= What the exercise asks =
A faithful copy of the listing below is required.

= Data supplied =

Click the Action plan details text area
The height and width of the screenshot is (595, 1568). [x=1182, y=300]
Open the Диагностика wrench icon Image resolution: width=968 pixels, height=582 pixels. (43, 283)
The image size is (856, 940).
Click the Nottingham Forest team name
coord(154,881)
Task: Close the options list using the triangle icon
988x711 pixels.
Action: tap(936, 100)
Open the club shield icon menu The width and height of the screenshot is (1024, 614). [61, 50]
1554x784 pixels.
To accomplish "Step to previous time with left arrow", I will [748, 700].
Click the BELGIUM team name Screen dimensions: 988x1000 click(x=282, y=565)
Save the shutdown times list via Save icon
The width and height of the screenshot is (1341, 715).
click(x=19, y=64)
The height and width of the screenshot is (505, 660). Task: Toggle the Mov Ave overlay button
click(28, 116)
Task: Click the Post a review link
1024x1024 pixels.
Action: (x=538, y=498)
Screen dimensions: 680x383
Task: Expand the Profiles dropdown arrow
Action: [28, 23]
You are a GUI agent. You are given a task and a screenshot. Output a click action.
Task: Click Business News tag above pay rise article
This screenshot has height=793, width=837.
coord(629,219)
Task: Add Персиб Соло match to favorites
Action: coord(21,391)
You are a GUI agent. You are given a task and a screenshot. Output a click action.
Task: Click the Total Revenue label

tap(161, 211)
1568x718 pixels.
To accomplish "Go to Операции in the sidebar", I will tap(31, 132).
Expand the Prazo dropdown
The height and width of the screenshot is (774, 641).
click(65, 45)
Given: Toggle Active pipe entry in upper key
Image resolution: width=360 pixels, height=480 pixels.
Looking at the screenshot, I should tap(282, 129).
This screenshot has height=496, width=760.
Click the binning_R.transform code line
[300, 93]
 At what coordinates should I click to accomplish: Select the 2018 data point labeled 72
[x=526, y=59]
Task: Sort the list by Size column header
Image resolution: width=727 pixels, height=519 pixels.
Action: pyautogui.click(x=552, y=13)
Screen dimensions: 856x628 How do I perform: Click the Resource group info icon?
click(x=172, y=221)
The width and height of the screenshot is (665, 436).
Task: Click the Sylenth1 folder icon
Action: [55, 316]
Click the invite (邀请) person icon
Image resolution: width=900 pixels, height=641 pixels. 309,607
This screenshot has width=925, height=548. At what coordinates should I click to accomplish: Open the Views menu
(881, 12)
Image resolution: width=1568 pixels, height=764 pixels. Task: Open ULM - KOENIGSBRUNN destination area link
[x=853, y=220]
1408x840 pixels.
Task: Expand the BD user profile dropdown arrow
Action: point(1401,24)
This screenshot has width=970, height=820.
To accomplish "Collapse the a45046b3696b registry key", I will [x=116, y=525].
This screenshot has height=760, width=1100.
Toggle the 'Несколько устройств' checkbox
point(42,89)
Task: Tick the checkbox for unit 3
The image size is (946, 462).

= Response box =
Click the Action plan details text area
The height and width of the screenshot is (595, 1568). [x=1182, y=300]
Open the Диагностика wrench icon Image resolution: width=968 pixels, height=582 pixels. (43, 283)
The image size is (856, 940).
Click the Nottingham Forest team name
coord(154,881)
Task: Close the options list using the triangle icon
988x711 pixels.
Action: tap(936, 100)
Open the club shield icon menu The width and height of the screenshot is (1024, 614). [61, 50]
1554x784 pixels.
To accomplish "Step to previous time with left arrow", I will [748, 700].
Click the BELGIUM team name Screen dimensions: 988x1000 click(x=282, y=565)
Save the shutdown times list via Save icon
The width and height of the screenshot is (1341, 715).
click(x=19, y=64)
The height and width of the screenshot is (505, 660). Task: Toggle the Mov Ave overlay button
click(28, 116)
Task: Click the Post a review link
1024x1024 pixels.
Action: (x=538, y=498)
Screen dimensions: 680x383
Task: Expand the Profiles dropdown arrow
Action: [28, 23]
You are a GUI agent. You are given a task and a screenshot. Output a click action.
Task: Click Business News tag above pay rise article
This screenshot has height=793, width=837.
coord(629,219)
Task: Add Персиб Соло match to favorites
Action: coord(21,391)
You are a GUI agent. You are given a task and a screenshot. Output a click action.
Task: Click the Total Revenue label

tap(161, 211)
1568x718 pixels.
To accomplish "Go to Операции in the sidebar", I will tap(31, 132).
Expand the Prazo dropdown
The height and width of the screenshot is (774, 641).
click(65, 45)
Given: Toggle Active pipe entry in upper key
Image resolution: width=360 pixels, height=480 pixels.
Looking at the screenshot, I should tap(282, 129).
This screenshot has height=496, width=760.
Click the binning_R.transform code line
[300, 93]
 At what coordinates should I click to accomplish: Select the 2018 data point labeled 72
[x=526, y=59]
Task: Sort the list by Size column header
Image resolution: width=727 pixels, height=519 pixels.
Action: pyautogui.click(x=552, y=13)
Screen dimensions: 856x628 How do I perform: Click the Resource group info icon?
click(x=172, y=221)
The width and height of the screenshot is (665, 436).
Task: Click the Sylenth1 folder icon
Action: [55, 316]
Click the invite (邀请) person icon
Image resolution: width=900 pixels, height=641 pixels. 309,607
This screenshot has width=925, height=548. At what coordinates should I click to accomplish: Open the Views menu
(881, 12)
Image resolution: width=1568 pixels, height=764 pixels. Task: Open ULM - KOENIGSBRUNN destination area link
[x=853, y=220]
1408x840 pixels.
Task: Expand the BD user profile dropdown arrow
Action: point(1401,24)
This screenshot has width=970, height=820.
To accomplish "Collapse the a45046b3696b registry key", I will [x=116, y=525].
This screenshot has height=760, width=1100.
Toggle the 'Несколько устройств' checkbox
point(42,89)
Task: Tick the checkbox for unit 3
The image size is (946, 462).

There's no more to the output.